Word and element location data:
____________

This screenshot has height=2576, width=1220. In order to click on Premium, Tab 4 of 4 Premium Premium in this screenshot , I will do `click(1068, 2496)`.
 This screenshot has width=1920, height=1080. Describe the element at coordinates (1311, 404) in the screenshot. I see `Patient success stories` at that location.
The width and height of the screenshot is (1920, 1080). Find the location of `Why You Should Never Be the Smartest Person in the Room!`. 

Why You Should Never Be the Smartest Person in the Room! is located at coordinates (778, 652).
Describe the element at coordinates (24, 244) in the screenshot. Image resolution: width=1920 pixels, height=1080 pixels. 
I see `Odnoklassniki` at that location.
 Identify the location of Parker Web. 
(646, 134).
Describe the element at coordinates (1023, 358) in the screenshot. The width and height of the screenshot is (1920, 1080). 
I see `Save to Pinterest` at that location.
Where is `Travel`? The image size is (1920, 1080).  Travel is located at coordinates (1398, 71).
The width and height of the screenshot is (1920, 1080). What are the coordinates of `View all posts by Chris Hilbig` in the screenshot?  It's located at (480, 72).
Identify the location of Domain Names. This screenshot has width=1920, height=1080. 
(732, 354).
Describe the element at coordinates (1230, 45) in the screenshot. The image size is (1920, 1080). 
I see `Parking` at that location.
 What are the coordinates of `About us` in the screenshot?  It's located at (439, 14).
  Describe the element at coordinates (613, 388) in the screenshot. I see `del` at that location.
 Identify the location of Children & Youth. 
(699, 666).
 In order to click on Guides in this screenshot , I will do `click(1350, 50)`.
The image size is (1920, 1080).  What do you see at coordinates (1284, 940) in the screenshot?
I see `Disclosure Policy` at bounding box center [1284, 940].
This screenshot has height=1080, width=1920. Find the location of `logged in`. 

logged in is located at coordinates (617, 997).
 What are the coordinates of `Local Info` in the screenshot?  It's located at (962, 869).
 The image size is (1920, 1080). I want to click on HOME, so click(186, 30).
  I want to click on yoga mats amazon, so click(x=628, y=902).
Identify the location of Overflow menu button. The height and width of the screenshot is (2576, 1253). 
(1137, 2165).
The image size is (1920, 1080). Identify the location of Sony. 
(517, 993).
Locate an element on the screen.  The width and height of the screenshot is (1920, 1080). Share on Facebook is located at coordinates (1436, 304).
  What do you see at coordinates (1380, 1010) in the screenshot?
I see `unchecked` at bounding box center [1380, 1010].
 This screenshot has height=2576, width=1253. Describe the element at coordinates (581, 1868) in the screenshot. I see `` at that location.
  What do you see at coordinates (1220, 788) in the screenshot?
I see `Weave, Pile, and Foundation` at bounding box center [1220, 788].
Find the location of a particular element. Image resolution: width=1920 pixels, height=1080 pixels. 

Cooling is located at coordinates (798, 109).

____________

STATED PROBLEM.
Output every line of the entries above as a Markdown table, skipping blank lines. Use two columns: "Row" for the row number and "Line" for the line itself.

OUTPUT FOR THIS EXERCISE.
| Row | Line |
|---|---|
| 1 | This screenshot has height=2576, width=1220. In order to click on Premium, Tab 4 of 4 Premium Premium in this screenshot , I will do `click(1068, 2496)`. |
| 2 |  This screenshot has width=1920, height=1080. Describe the element at coordinates (1311, 404) in the screenshot. I see `Patient success stories` at that location. |
| 3 | The width and height of the screenshot is (1920, 1080). Find the location of `Why You Should Never Be the Smartest Person in the Room!`.  |
| 4 | Why You Should Never Be the Smartest Person in the Room! is located at coordinates (778, 652). |
| 5 | Describe the element at coordinates (24, 244) in the screenshot. Image resolution: width=1920 pixels, height=1080 pixels.  |
| 6 | I see `Odnoklassniki` at that location. |
| 7 |  Identify the location of Parker Web.  |
| 8 | (646, 134). |
| 9 | Describe the element at coordinates (1023, 358) in the screenshot. The width and height of the screenshot is (1920, 1080).  |
| 10 | I see `Save to Pinterest` at that location. |
| 11 | Where is `Travel`? The image size is (1920, 1080).  Travel is located at coordinates (1398, 71). |
| 12 | The width and height of the screenshot is (1920, 1080). What are the coordinates of `View all posts by Chris Hilbig` in the screenshot?  It's located at (480, 72). |
| 13 | Identify the location of Domain Names. This screenshot has width=1920, height=1080.  |
| 14 | (732, 354). |
| 15 | Describe the element at coordinates (1230, 45) in the screenshot. The image size is (1920, 1080).  |
| 16 | I see `Parking` at that location. |
| 17 |  What are the coordinates of `About us` in the screenshot?  It's located at (439, 14). |
| 18 |   Describe the element at coordinates (613, 388) in the screenshot. I see `del` at that location. |
| 19 |  Identify the location of Children & Youth.  |
| 20 | (699, 666). |
| 21 |  In order to click on Guides in this screenshot , I will do `click(1350, 50)`. |
| 22 | The image size is (1920, 1080).  What do you see at coordinates (1284, 940) in the screenshot? |
| 23 | I see `Disclosure Policy` at bounding box center [1284, 940]. |
| 24 | This screenshot has height=1080, width=1920. Find the location of `logged in`.  |
| 25 | logged in is located at coordinates (617, 997). |
| 26 |  What are the coordinates of `Local Info` in the screenshot?  It's located at (962, 869). |
| 27 |  The image size is (1920, 1080). I want to click on HOME, so click(186, 30). |
| 28 |   I want to click on yoga mats amazon, so click(x=628, y=902). |
| 29 | Identify the location of Overflow menu button. The height and width of the screenshot is (2576, 1253).  |
| 30 | (1137, 2165). |
| 31 | The image size is (1920, 1080). Identify the location of Sony.  |
| 32 | (517, 993). |
| 33 | Locate an element on the screen.  The width and height of the screenshot is (1920, 1080). Share on Facebook is located at coordinates (1436, 304). |
| 34 |   What do you see at coordinates (1380, 1010) in the screenshot? |
| 35 | I see `unchecked` at bounding box center [1380, 1010]. |
| 36 |  This screenshot has height=2576, width=1253. Describe the element at coordinates (581, 1868) in the screenshot. I see `` at that location. |
| 37 |   What do you see at coordinates (1220, 788) in the screenshot? |
| 38 | I see `Weave, Pile, and Foundation` at bounding box center [1220, 788]. |
| 39 | Find the location of a particular element. Image resolution: width=1920 pixels, height=1080 pixels.  |
| 40 | Cooling is located at coordinates (798, 109). |